Ministers stand accused of shortchanging schoolchildren after it emerged the government spent more on Eat Out To Help Out than a new summer “catch up” scheme.
Boris Johnson’s £700m package to help youngsters forced to miss school due to Covid will fund lessons over summer. But the announcement has been branded “not adequate” by Labour and “not enough” by charities.
Shadow education secretary Kate Green said it amounts to 43p per day per child and is dwarfed by the £849m chancellor Rishi Sunak spent helping struggling pubs and restaurants.
Others have warned Johnson his government must do more to close the yawning inequalities hitting disadvantaged youngsters, which have been exacerbated by the pandemic.
Secondary schools will deliver summer tutoring as part of the programme for children in England.
It is backed by an extra £400m of funding, which follows £300m pledged in January.
Summer provision will be introduced for pupils who need it the most, such as incoming Year 7 pupils, whilst one-to-one and small group tutoring schemes will be expanded.
The programme includes a one-off £302m ‘recovery premium’ for primary and secondary schools to support disadvantaged pupils.
Schools are due to reopen on March 8 as England begins to emerge from its third national lockdown.
Green said: “This is not adequate and will not make up for the learning and time with friends that children have lost.
“There is no specific mention of supporting children’s mental health or wellbeing, which is fundamental to enabling their recovery from this pandemic.
“Boris Johnson and Rishi Sunak spent more on the failed Eat Out to Help Out Scheme than they will on our children’s recovery.”
Natalie Perera, chief executive of the Education Policy Institute (EPI) think tank, said: “While any additional support for schools is welcome, the government’s package announced today is not enough to support pupils to catch up on their learning and to provide wellbeing activities for pupils of all ages.
“The new recovery premium is a step in the right direction, but £6,000 for the average primary school and £22,000 for the average secondary is much too modest to make a serious difference.
“The prime minister has acknowledged that a much more ambitious and long-term education recovery plan is needed. When this emerges, later this year, it must be bold enough to tackle the scale of lost learning, particularly for more disadvantaged pupils who are at risk of falling further behind.”
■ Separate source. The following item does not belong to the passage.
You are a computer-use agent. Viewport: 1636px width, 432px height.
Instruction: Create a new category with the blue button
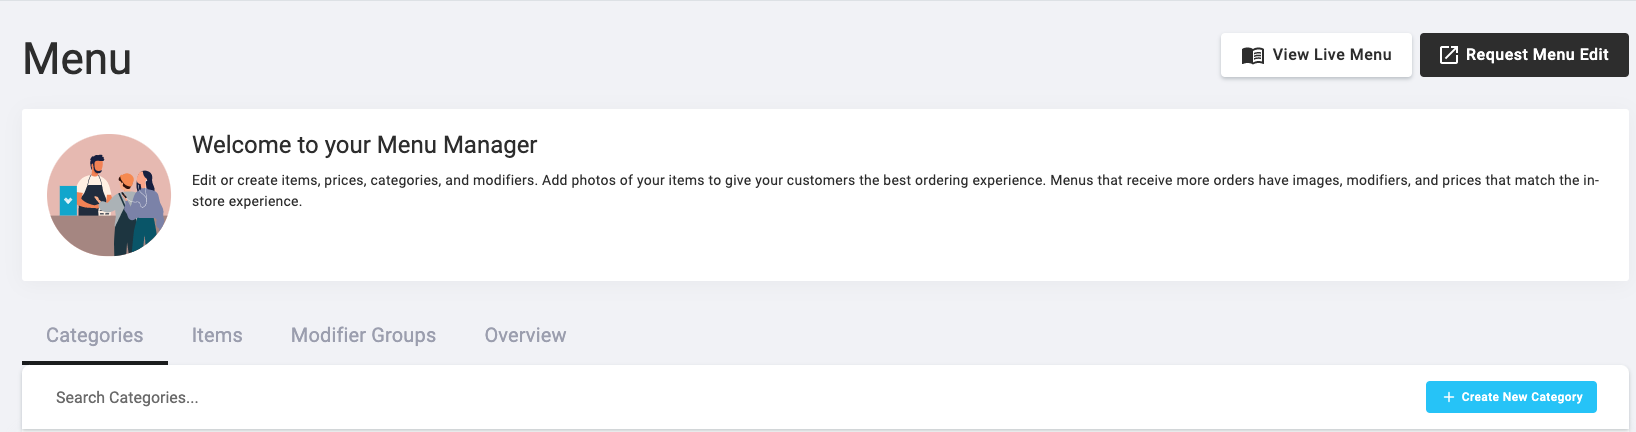[1511, 397]
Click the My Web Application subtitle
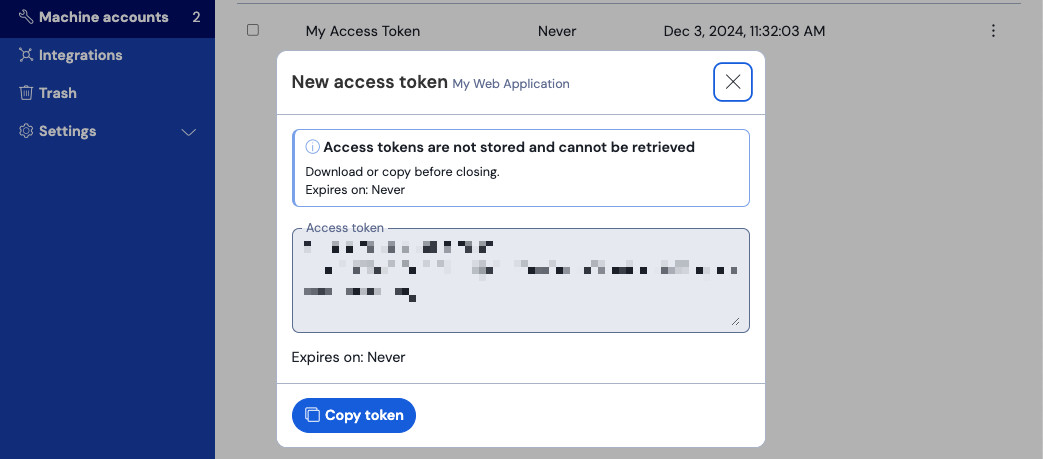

Geoff Barton, general secretary of the Association of School and College Leaders, said it was “frustrating” that the £700m package had been “salami-sliced to such an extent that it may reduce its effectiveness”.
He said: “Our view is that the total sum of the money should go directly to schools, colleges, and early years providers, rather than being diverted into other pots or ring-fenced.”
Sir Peter Lampl, founder and chairman of the Sutton Trust, called the package of measures “a promising start”, but he added there were “no quick fixes” as he called for a consistent multi-year recovery plan.
He said: “The strongest evidence for accelerating learning is for increasing time for high-quality teaching. Targeted summer schools are one way to achieve this, and it’s good that schools will have flexibility to decide what will work best for them and their staff.
“However, it’s important to recognise the problem of teacher burnout that could be exacerbated by additional workload.”
Johnson said his “priority will be ensuring no child is left behind”.
He added: “This extensive programme of catch-up funding will equip teachers with the tools and resources they need to support their pupils, and give children the opportunities they deserve to learn and fulfil their potential.”
It comes after the PM made Kevan Collins education recovery commissioner to oversee the catch-up programme.
In June last year, Boris Johnson announced a £1bn catch-up fund to help pupils in England.
The package included £350 million for the National Tutoring Programme (NPP) to help the most disadvantaged pupils, and £650 million for schools to help children from all backgrounds catch up.